La FGR acusa al exgobernador de Guerrero de ordenar la desaparición de grabaciones clave de la noche en que fueron atacados y desaparecidos los 43 normalistas en Iguala.
Ciudad de México (Marcrix Noticias).– Un juez dictó prisión preventiva contra Ángel Aguirre Rivero, exgobernador de Guerrero, señalado por su presunta participación en el ocultamiento de grabaciones relacionadas con la desaparición de los 43 estudiantes de la Escuela Normal Rural de Ayotzinapa, ocurrida en septiembre de 2014.
Durante la audiencia inicial celebrada este viernes, el juez declaró legal la detención del exmandatario, mientras que la Fiscalía General de la República (FGR) formuló los cargos en su contra y solicitó que sea vinculado a proceso.
La defensa de Aguirre Rivero solicitó la duplicidad del término constitucional para preparar sus argumentos, por lo que será el próximo martes 11 de agosto cuando el juez determine si existen elementos suficientes para vincularlo a proceso.
Mientras se resuelve su situación jurídica, el exgobernador permanecerá bajo prisión preventiva en el Centro Federal de Readaptación Social Número 1, conocido como “El Altiplano”.
Durante la audiencia, sus abogados también solicitaron que se le concediera arraigo domiciliario debido a su edad y estado de salud; sin embargo, se determinó que permaneciera recluido mientras continúa el procedimiento judicial.
Aguirre Rivero fue detenido el jueves en el Estado de México por su presunta responsabilidad en delitos contra la administración de justicia y desaparición forzada de personas.
🚨#ÚLTIMAHORA Ángel Aguirre queda en prisión preventiva por caso Ayotzinapa.
— Azucena Uresti (@azucenau) August 7, 2026
Un juez de control impuso prisión preventiva oficiosa a Ángel Aguirre, exgobernador de Guerrero, señalado por presunta desaparición forzada de personas. pic.twitter.com/uvcP0WydOn
La investigación de la FGR se concentra en una serie de grabaciones obtenidas por cámaras de seguridad ubicadas frente al Palacio de Justicia de Iguala durante la noche del 26 de septiembre de 2014.
De acuerdo con las autoridades, las cámaras 12 y 15 habrían registrado al autobús 1531 de la empresa Estrella de Oro, en el que viajaban varios estudiantes, cuando fueron interceptados por policías municipales y estatales.
Durante las primeras investigaciones se sostuvo que las imágenes no existían debido a supuestas fallas técnicas.
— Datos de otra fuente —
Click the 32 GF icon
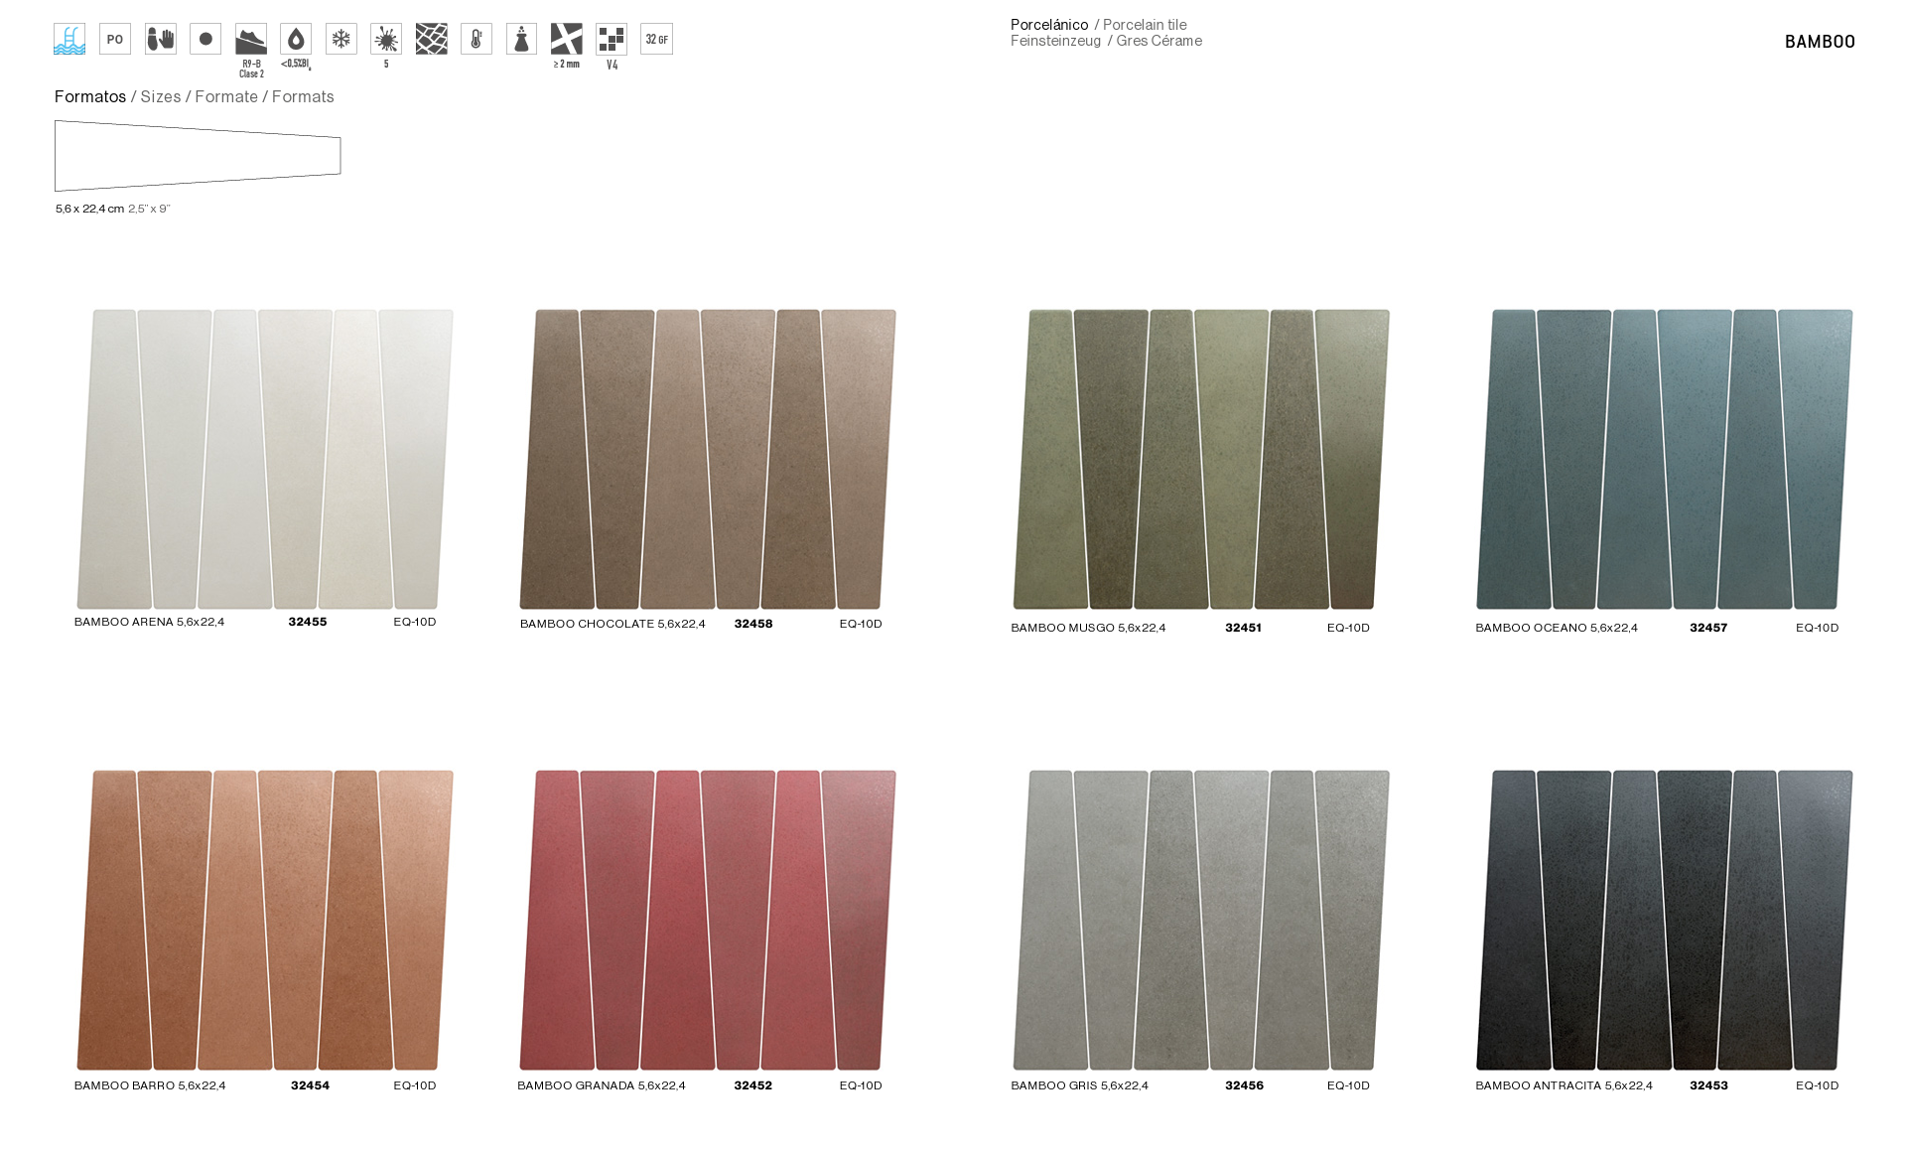coord(656,39)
Sin embargo, testimonios obtenidos por la Fiscalía durante 2026 apuntan a que las grabaciones sí existieron y posteriormente fueron sustraídas.
En enero, un colaborador declaró ante las autoridades que los videos fueron retirados y posteriormente entregados al entonces gobernador. El testigo también señaló que presuntamente fue amenazado para evitar que revelara la existencia del material.
Un segundo testimonio obtenido en mayo señala que Aguirre Rivero habría sostenido una reunión con funcionarios de alto nivel de su administración, en la cual presuntamente ordenó eliminar cualquier evidencia relacionada con los hechos ocurridos en las inmediaciones del Palacio de Justicia de Iguala.
La Fiscalía sostiene que cuenta con datos de prueba para establecer que la instrucción de ocultar las grabaciones habría sido emitida directamente por el entonces mandatario con la participación de servidores públicos estatales de alto nivel.
“Estos y otros elementos contenidos en la investigación permiten sostener que lejos de ser un acto aislado u omisión técnica, el ocultamiento de las grabaciones fue el resultado de una operación dolosa y deliberadamente estructurada desde la cúpula del Poder Ejecutivo Estatal”, señaló la FGR.
Ángel Aguirre gobernó Guerrero entre abril de 2011 y octubre de 2014. Un mes después de la desaparición de los normalistas solicitó licencia para separarse del cargo, en medio de la presión política y social generada por el caso.
La noche del 26 de septiembre de 2014, los estudiantes de Ayotzinapa fueron atacados en Iguala cuando se preparaban para viajar a Ciudad de México y participar en las movilizaciones por el aniversario de la matanza de Tlatelolco del 2 de octubre de 1968.
A casi 12 años de los hechos, el paradero de la mayoría de los 43 normalistas continúa sin esclarecerse y únicamente han sido identificados los restos de tres de los jóvenes.